### PROBLEM
Search the entries below for the word "guests" and copy each line that has it.

### DATASET RECORDS

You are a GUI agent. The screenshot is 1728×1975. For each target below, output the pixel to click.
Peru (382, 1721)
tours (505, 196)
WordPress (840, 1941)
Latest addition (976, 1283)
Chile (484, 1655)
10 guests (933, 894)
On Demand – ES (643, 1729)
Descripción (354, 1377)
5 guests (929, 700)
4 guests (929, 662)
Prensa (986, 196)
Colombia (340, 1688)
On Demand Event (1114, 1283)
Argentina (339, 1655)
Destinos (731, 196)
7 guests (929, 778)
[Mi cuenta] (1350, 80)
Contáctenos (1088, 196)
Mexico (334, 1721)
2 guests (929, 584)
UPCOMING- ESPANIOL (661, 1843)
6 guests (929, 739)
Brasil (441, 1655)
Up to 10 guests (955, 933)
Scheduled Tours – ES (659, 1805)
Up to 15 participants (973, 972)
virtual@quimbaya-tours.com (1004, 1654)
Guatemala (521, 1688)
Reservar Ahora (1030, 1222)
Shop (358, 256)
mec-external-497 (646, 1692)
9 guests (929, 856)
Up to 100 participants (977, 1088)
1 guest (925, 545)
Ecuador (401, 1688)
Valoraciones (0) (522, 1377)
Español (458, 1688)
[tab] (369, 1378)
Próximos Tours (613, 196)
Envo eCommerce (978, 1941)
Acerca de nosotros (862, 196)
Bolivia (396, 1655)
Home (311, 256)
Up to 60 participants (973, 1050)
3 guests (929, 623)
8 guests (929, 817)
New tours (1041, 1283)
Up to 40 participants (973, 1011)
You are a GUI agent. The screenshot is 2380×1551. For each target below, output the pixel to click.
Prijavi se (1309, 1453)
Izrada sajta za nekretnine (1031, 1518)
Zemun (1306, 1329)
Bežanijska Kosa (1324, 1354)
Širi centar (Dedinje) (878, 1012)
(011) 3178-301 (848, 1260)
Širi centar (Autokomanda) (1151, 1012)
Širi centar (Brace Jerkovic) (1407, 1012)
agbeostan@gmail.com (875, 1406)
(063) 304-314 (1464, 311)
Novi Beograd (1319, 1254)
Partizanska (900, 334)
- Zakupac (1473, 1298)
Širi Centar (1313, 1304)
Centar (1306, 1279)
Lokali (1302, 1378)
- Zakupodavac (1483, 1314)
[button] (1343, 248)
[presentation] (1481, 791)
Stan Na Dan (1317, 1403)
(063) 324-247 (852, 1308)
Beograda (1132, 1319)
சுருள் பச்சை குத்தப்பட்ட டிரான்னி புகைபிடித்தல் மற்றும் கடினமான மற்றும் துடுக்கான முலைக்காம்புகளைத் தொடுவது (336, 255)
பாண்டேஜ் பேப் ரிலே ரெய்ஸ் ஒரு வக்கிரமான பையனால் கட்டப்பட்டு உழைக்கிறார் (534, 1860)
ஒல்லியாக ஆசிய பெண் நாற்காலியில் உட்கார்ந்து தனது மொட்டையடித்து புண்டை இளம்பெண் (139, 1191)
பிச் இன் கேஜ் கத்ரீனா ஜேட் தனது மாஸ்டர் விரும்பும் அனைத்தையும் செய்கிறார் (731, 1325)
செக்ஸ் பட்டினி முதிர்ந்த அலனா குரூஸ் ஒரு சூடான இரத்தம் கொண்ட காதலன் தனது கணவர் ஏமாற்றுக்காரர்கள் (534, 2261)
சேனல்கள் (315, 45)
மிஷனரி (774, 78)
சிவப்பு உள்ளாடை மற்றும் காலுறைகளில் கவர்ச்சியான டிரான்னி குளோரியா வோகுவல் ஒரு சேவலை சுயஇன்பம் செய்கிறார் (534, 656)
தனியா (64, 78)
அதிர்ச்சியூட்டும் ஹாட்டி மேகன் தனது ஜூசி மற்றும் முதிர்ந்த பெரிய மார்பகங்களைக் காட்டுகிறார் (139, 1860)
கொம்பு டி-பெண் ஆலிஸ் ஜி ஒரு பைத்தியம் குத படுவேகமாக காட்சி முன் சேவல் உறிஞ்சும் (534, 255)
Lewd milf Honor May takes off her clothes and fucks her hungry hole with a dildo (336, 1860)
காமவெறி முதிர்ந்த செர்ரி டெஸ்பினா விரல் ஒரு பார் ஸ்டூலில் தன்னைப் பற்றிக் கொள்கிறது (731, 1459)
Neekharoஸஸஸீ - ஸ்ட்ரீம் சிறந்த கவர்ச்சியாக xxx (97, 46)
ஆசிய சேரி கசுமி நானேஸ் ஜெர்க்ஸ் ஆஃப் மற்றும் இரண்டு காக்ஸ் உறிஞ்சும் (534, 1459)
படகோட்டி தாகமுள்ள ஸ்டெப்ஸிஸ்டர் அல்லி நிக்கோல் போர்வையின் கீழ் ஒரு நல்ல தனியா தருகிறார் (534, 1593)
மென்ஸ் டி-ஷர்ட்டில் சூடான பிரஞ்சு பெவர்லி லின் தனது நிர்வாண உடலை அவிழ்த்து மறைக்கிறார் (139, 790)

### TASK ANSWER
10 guests (933, 894)
5 guests (929, 700)
4 guests (929, 662)
7 guests (929, 778)
2 guests (929, 584)
6 guests (929, 739)
Up to 10 guests (955, 933)
9 guests (929, 856)
3 guests (929, 623)
8 guests (929, 817)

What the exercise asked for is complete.